Mengenal Leptospirosis, Penyakit Langka yang Menyerang Warga Malang
Redaksi Rabu, 08 Maret 2023 09:13 WIB
RIAUHEADLINE.COM - Mengenal Leptospirosis, penyakit langka yang menyerang warga Kabupaten Malang, Jawa Timur. Berikut informasi lengkapnya.
Kepala Dinas Kesehatan Kabupaten Malang, Wiyanto Wijoyo, kepada wartawan mengatakan bahwa pasien yang menderita leptospirosi tersebut telah di rawat di salah satu rumah sakit.
Wiyanto memperingatkan warga untuk lebih waspada terhadap penyakit kencing tikus, karena meskipun dapat disembuhkan, dapat berakibat fatal apabila terlambat ditangani.
Lantas apa itu penyakit Leptospirosis? Leptospirosis adalah penyakit infeksi bakteri yang disebabkan oleh bakteri Leptospira. Bakteri ini biasanya ditemukan di air yang terkontaminasi oleh urin hewan yang terinfeksi, seperti tikus atau hewan ternak.

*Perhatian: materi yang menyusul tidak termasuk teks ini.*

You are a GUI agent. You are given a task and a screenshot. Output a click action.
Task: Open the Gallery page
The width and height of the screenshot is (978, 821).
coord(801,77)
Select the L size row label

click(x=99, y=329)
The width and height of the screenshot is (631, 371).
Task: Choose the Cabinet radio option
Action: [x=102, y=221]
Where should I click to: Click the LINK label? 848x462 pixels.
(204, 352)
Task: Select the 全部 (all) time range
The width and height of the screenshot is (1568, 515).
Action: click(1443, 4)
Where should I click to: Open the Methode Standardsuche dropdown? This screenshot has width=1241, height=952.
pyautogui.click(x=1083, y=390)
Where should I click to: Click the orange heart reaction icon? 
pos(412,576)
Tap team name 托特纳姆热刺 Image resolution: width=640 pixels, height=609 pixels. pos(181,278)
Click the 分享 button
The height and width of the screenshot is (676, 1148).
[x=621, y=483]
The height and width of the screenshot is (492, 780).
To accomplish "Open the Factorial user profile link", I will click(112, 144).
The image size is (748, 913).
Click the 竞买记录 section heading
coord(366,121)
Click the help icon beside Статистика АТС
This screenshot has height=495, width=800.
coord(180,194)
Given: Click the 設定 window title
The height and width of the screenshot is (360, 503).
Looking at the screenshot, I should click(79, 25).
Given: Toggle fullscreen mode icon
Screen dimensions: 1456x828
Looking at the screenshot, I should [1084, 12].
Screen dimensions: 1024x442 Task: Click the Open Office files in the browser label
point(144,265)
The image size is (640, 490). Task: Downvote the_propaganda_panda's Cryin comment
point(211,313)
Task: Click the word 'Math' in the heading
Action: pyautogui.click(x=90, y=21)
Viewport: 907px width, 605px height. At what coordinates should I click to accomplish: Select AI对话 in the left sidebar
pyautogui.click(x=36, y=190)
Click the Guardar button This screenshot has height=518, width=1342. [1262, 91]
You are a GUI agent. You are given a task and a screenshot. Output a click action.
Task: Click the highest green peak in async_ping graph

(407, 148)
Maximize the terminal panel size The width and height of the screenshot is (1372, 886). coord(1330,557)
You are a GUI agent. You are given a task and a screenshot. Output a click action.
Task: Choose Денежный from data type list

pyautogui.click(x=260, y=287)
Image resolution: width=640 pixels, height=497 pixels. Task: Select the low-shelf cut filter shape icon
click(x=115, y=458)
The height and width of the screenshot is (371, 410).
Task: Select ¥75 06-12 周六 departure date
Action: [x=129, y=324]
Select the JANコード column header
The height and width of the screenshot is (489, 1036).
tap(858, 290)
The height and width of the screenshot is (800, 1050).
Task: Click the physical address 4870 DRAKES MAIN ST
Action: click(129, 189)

Manusia dapat terinfeksi leptospirosis melalui kontak dengan air yang terkontaminasi atau melalui kontak dengan hewan yang terinfeksi.
Gejala awal leptospirosis mirip dengan flu, seperti demam, sakit kepala, mual, muntah, dan sakit otot.
Namun, jika tidak diobati, penyakit ini dapat berkembang menjadi kondisi yang lebih serius, termasuk demam tinggi, nyeri dada, kebingungan, dan gangguan hati atau ginjal. Leptospirosis dapat berakibat fatal jika tidak diobati.
Diagnosis leptospirosis dapat dilakukan melalui tes darah dan urine untuk mendeteksi keberadaan bakteri Leptospira. Pengobatan biasanya melibatkan antibiotik, seperti doxycycline atau amoxicillin.
Pada kasus yang lebih serius, perawatan di rumah sakit dengan pemberian antibiotik intravena dan terapi suportif mungkin diperlukan.
Untuk mencegah leptospirosis, sebaiknya hindari kontak dengan air atau tanah yang terkontaminasi, dan pastikan untuk mencuci tangan setelah beraktivitas di luar ruangan.
Selain itu, vaksin untuk hewan ternak dan hewan peliharaan juga dapat membantu mencegah penyebaran bakteri Leptospira.
Gejala Leptospirosis
Bakteri ini dapat ditemukan di air atau tanah yang terkontaminasi oleh urin hewan yang terinfeksi, seperti tikus, babi, sapi, atau anjing.
Beberapa gejala umum yang mungkin muncul pada seseorang yang terinfeksi leptospirosis antara lain:
1. Demam: Suhu tubuh meningkat di atas 38°C.
2. Sakit kepala: Terutama di bagian belakang kepala.
3. Nyeri otot dan sendi: Nyeri otot dan sendi dapat terjadi di seluruh tubuh.
4. Mual dan muntah: Gejala ini seringkali menyertai leptospirosis.
5. Ruam: Kadang-kadang terdapat ruam kecil di seluruh tubuh, meskipun ini tidak selalu terjadi.
6. Konjungtivitis: Mata merah dan berair.
7. Icterus: Kulit dan mata menjadi kuning karena peningkatan kadar bilirubin dalam darah.
8. Gangguan pencernaan: Terutama diare dan sakit perut.
Gejala-gejala ini biasanya muncul sekitar 5-14 hari setelah terpapar bakteri Leptospira. Namun, tidak semua orang yang terinfeksi bakteri ini mengalami gejala yang sama atau gejala sama sekali.
Beberapa orang mungkin hanya mengalami gejala yang ringan atau bahkan tanpa gejala sama sekali. Oleh karena itu, penting untuk segera mencari perawatan medis jika Anda curiga terinfeksi leptospirosis, terutama jika Anda telah terpapar air atau tanah yang terkontaminasi.